# WORKING DATA
# # # # # # #

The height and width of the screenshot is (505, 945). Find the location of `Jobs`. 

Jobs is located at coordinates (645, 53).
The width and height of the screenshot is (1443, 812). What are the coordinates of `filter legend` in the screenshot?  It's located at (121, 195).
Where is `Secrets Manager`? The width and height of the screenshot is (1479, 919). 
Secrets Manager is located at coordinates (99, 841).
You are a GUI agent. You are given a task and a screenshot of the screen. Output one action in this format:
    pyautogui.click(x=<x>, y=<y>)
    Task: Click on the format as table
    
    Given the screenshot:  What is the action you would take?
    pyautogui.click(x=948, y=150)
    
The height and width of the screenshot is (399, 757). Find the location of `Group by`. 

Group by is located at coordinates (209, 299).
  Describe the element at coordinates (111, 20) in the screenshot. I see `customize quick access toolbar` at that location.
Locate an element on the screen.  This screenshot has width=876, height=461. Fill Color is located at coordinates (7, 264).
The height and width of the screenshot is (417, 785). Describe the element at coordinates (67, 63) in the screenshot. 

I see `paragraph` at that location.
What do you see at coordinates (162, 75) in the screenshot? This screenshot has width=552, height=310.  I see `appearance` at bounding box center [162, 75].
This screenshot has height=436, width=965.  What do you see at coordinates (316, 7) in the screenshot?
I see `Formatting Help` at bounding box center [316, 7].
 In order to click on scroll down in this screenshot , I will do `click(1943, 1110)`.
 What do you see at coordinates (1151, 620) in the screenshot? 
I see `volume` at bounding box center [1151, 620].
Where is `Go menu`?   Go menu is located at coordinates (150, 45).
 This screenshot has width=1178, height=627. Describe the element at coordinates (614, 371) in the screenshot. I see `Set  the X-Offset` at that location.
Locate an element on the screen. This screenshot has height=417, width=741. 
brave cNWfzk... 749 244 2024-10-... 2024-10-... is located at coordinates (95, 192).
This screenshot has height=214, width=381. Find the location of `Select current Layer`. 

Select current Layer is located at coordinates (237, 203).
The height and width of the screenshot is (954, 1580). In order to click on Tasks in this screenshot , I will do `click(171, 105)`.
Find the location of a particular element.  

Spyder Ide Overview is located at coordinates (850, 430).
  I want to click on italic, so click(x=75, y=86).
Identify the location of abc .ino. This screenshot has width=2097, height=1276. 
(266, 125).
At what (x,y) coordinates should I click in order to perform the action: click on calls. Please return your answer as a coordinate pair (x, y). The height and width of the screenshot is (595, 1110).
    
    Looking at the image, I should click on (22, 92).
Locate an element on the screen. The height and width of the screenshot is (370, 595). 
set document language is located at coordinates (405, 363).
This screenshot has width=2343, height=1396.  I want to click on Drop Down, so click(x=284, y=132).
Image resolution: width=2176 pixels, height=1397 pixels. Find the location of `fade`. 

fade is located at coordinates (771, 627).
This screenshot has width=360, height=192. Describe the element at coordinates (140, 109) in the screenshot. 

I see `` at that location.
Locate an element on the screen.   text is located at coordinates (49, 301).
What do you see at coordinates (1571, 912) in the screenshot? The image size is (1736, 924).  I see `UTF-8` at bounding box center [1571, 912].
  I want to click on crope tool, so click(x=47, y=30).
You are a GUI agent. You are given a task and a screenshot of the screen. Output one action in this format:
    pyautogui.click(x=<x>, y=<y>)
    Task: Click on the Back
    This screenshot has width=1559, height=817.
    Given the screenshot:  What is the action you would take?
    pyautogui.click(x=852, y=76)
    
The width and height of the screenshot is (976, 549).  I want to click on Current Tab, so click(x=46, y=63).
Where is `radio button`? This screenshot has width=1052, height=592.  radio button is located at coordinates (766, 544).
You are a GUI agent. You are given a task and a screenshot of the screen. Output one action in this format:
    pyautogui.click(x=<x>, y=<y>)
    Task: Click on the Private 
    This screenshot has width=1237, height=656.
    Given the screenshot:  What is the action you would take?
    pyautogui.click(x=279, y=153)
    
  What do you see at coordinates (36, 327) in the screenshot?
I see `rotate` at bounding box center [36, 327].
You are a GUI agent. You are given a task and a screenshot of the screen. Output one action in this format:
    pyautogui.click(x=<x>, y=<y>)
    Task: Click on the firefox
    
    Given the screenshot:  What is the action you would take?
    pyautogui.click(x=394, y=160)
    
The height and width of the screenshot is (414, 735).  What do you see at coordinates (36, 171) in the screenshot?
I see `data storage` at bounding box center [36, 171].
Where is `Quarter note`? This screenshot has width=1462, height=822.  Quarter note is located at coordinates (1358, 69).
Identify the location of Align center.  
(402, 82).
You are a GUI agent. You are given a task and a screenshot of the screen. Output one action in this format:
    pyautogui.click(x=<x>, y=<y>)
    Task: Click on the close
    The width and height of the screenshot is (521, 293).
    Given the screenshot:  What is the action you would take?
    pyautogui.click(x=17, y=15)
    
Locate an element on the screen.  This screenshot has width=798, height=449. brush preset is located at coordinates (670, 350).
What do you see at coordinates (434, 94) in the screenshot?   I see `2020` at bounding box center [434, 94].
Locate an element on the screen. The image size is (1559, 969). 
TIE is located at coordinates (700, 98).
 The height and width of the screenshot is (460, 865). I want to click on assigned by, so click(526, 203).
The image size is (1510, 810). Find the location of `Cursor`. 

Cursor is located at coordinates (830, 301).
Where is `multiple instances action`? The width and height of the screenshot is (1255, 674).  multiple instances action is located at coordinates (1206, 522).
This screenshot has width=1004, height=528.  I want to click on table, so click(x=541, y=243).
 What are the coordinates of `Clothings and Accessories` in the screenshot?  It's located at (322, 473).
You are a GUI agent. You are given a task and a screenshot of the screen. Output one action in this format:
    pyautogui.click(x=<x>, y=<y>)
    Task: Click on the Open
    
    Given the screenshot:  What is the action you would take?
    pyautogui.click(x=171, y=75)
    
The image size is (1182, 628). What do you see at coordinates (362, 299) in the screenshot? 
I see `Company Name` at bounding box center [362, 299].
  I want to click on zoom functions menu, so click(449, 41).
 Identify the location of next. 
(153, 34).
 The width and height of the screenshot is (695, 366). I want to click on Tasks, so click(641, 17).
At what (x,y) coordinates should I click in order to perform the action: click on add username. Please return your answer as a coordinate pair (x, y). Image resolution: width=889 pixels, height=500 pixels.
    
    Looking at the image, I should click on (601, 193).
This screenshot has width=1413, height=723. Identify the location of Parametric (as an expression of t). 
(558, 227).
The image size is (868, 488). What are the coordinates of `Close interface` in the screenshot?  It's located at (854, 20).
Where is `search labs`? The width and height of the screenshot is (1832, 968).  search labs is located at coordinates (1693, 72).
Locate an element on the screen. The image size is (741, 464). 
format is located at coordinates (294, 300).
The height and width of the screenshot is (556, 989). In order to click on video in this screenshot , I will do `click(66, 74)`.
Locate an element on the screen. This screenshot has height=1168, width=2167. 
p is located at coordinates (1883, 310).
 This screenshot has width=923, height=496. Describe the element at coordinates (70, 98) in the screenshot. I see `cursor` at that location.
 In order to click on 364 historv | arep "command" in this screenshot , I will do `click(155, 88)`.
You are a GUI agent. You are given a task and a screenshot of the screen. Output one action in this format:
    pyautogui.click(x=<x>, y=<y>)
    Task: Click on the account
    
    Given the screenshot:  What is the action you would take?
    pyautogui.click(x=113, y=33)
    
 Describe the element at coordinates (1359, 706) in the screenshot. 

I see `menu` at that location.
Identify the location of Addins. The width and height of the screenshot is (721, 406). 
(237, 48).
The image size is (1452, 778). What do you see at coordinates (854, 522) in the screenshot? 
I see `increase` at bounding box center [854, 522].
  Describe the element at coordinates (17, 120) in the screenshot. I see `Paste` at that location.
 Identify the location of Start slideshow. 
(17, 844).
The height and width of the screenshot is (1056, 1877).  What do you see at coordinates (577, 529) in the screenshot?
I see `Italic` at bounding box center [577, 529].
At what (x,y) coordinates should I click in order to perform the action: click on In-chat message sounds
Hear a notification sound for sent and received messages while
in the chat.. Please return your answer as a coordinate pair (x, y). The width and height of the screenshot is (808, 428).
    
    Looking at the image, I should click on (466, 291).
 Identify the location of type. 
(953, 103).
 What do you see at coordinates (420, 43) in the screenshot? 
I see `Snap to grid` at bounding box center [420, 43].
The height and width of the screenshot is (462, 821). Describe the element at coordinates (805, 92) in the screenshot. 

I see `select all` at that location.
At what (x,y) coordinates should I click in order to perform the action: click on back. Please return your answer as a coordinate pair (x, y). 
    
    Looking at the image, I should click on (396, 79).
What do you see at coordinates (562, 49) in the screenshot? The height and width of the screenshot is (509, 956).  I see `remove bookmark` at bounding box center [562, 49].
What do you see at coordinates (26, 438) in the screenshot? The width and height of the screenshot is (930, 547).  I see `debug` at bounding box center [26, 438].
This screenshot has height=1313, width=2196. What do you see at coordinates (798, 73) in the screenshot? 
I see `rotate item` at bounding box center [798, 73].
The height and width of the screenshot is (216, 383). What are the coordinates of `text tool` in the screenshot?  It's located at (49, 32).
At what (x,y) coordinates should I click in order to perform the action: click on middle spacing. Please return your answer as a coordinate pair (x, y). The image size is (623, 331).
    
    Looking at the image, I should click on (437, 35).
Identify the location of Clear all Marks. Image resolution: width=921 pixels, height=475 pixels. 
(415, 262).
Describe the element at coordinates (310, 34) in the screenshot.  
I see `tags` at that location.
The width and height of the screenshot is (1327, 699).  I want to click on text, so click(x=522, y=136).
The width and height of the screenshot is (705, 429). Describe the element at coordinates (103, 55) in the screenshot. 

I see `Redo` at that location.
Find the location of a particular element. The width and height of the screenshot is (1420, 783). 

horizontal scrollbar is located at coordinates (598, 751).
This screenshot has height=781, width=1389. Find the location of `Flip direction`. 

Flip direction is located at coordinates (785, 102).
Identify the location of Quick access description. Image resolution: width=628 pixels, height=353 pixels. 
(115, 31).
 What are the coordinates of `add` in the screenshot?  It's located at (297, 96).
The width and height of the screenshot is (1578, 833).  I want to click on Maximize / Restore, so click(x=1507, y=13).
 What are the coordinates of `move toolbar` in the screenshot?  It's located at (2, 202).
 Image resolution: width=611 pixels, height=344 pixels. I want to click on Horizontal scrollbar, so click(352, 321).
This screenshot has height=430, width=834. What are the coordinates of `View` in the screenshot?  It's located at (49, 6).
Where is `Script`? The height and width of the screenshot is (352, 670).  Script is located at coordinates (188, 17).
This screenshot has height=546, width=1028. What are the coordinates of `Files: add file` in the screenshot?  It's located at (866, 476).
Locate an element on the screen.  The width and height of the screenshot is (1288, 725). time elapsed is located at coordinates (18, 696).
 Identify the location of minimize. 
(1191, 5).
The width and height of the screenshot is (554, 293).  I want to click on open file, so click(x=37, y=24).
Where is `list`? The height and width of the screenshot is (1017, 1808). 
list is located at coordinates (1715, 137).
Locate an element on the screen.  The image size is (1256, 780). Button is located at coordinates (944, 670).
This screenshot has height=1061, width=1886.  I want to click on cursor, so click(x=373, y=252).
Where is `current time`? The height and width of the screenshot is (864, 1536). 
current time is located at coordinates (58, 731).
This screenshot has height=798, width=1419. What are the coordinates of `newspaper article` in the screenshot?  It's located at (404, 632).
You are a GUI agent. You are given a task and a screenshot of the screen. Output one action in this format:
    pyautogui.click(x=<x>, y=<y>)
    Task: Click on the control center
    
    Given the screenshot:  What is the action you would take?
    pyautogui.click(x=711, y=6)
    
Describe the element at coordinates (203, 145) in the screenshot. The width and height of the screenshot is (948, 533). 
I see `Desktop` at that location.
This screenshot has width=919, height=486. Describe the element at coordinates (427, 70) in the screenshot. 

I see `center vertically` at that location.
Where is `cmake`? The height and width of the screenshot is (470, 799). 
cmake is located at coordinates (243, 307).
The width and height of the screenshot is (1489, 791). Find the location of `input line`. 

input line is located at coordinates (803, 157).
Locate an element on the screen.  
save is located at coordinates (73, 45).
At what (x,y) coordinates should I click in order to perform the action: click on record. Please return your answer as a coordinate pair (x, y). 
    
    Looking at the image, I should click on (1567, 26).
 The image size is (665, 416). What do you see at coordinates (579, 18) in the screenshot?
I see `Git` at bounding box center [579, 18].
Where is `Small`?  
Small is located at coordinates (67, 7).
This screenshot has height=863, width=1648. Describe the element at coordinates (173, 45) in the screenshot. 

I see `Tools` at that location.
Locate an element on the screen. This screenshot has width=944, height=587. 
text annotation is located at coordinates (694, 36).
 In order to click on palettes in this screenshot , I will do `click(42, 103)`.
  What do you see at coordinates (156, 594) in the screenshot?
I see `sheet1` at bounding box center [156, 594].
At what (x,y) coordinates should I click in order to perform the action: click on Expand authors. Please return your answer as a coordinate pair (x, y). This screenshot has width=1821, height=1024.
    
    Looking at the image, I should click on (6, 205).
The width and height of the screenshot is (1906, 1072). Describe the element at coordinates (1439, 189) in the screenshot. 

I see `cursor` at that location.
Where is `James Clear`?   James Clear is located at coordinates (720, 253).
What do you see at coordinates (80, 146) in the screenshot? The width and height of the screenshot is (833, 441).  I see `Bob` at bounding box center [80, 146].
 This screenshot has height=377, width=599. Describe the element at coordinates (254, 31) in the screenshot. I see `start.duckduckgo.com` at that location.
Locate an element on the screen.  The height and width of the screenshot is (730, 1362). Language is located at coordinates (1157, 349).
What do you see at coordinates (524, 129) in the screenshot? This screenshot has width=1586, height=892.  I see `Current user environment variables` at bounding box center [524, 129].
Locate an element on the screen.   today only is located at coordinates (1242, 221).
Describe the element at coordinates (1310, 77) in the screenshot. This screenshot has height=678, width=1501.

# # # # # # #

# SHORT TASK
Count the lines above that contain the string "answer". Case counts, and the reply should be the number alone.

# RESULT OF THE TASK
7